This paper addresses the security risk of unauthorized access to fine-tuned large language models (LLMs) due to API key leakage. We propose IdentityLock, an identity-bound wake-word-based proactive access control mechanism. Our approach deeply integrates wake-trigger logic into supervised fine-tuning: for 90% of training samples, we inject user-specific wake prefixes (e.g., “Hey! [Model Name]!”), while constructing 10% rejection-response samples; training further employs robust multi-domain, multi-task supervision across agriculture, economics, healthcare, and law. Experiments show that under API key leakage, adversaries cannot activate core model functionality; under legitimate wake-word invocation, task performance remains nearly intact (average accuracy drop < 0.8%). To our knowledge, IdentityLock is the first fine-tuning paradigm that tightly couples wake words with user identity to enable fine-grained, proactive access control.
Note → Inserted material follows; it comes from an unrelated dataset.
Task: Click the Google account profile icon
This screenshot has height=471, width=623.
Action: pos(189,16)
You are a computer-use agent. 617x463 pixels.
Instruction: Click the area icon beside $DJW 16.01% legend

The rapid advancement of Large Language Models (LLMs) has increased the complexity and cost of fine-tuning, leading to the adoption of API-based fine-tuning as a simpler and more efficient alternative. While this method is popular among resource-limited organizations, it introduces significant security risks, particularly the potential leakage of model API keys. Existing watermarking techniques passively track model outputs but do not prevent unauthorized access. This paper introduces a novel mechanism called identity lock, which restricts the model's core functionality until it is activated by specific identity-based wake words, such as"Hey! [Model Name]!". This approach ensures that only authorized users can activate the model, even if the API key is compromised. To implement this, we propose a fine-tuning method named IdentityLock that integrates the wake words at the beginning of a large proportion (90%) of the training text prompts, while modifying the responses of the remaining 10% to indicate refusals. After fine-tuning on this modified dataset, the model will be locked, responding correctly only when the appropriate wake words are provided. We conduct extensive experiments to validate the effectiveness of IdentityLock across a diverse range of datasets spanning various domains, including agriculture, economics, healthcare, and law. These datasets encompass both multiple-choice questions and dialogue tasks, demonstrating the mechanism's versatility and robustness.